In building the Georgia Aquarium, Bernie Marcus’ goal was to give people the chance to view aquatic animals they might never otherwise see. That mission will continue with the addition of a shark gallery as part of the aquarium’s 2020 expansion.
The saltwater gallery is scheduled to open in the late fall of 2020 and will feature several shark species.
As explained at an announcement ceremony Tuesday, March 20, the exhibit is one of the 12-year-old aquarium’s largest expansions and will draw inspiration from aquariums across the world. The gallery will feature floor-to-ceiling windows, which will allow visitors to get up close and personal with the sharks.
The exact dimensions of the tank and the species it will contain are still being discussed.
The 2020 expansion also will include a covered pedestrian parkway for visitors as they make their way to a reconstructed plaza.
The aquarium previously expanded with the opening of the SunTrust sea lion gallery in 2016, along with a renovation of the AT&T dolphin exhibit, which had opened in 2011.
“One of the things we have to do is keep the aquarium fresh,” Leven said. “We have to add new exhibits and new ways for people to come back.”
As part of the latest renovations, which will add tens of thousands of square feet to the nation’s largest aquarium, a temporary entrance will open in September. Construction will begin in April.
Since its opening, the aquarium has funded more than 100 research projects, aquarium President and Chief Operating Officer Joe Handy said.
For instance, the organization has helped create two marine protected areas in Mexico and the South Atlantic, said Alistar Dove, the vice president of research and conservation, and has published scientific papers on the biology of whale sharks to help preserve the species.
One of the aquarium’s goals is to serve as sharks’ spokesman because they are often misunderstood, Georgia Aquarium Chairman and CEO Mike Leven said. “People are fascinated with sharks. … When they see one up close, they look violent, but they are really gentle creatures.”
New Atlanta Mayor Keisha Lance Bottoms, Lt. Gov. Casey Cagle and Atlanta Schools Superintendent Meria Carstarphen attended the unveiling of the expansion plans. The ceremony was held the day after the state Senate gave final approval to almost $5.5 million in tax exemptions and refunds to help finance the $100 million expansion.
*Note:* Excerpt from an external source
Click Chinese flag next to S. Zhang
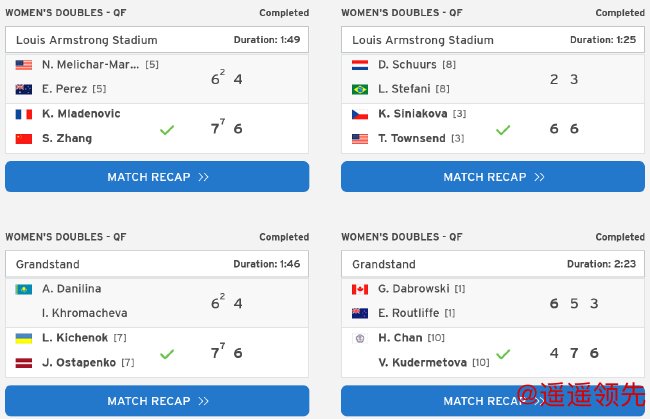Screen dimensions: 650x419 point(24,139)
Cagle expressed appreciation for Bernie Marcus as a great visionary and for the aquarium’s accomplishments in conservation and education, which would not be possible without partnerships with universities such as Emory, the Georgia and Georgia State. The Republican gubernatorial candidate added that the aquarium’s economic benefits include the generation of more than $8 million in state and local taxes.
Over 1 million students have visited the aquarium through educational programs.
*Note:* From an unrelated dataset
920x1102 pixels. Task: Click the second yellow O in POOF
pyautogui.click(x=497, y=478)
Bottoms said the expansion is a reminder of how downtown Atlanta continues to grow. She said the aquarium’s impact on the city has been incomparable.
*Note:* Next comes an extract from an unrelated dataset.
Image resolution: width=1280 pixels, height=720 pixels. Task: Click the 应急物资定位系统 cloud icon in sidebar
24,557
Bottoms said the aquarium has supported 32,000 jobs, produced $6 billion worth of downtown projects and assisted 29,000 military personnel through a veterans immersion program.
“Many of the people who will come to the aquarium will never see these animals up close. They may seem them in the movies or on the Internet, but it’s not the same,” Leven said. “We have a capability to do so, and it’s all because of Bernie and Billi’s gift to the city.”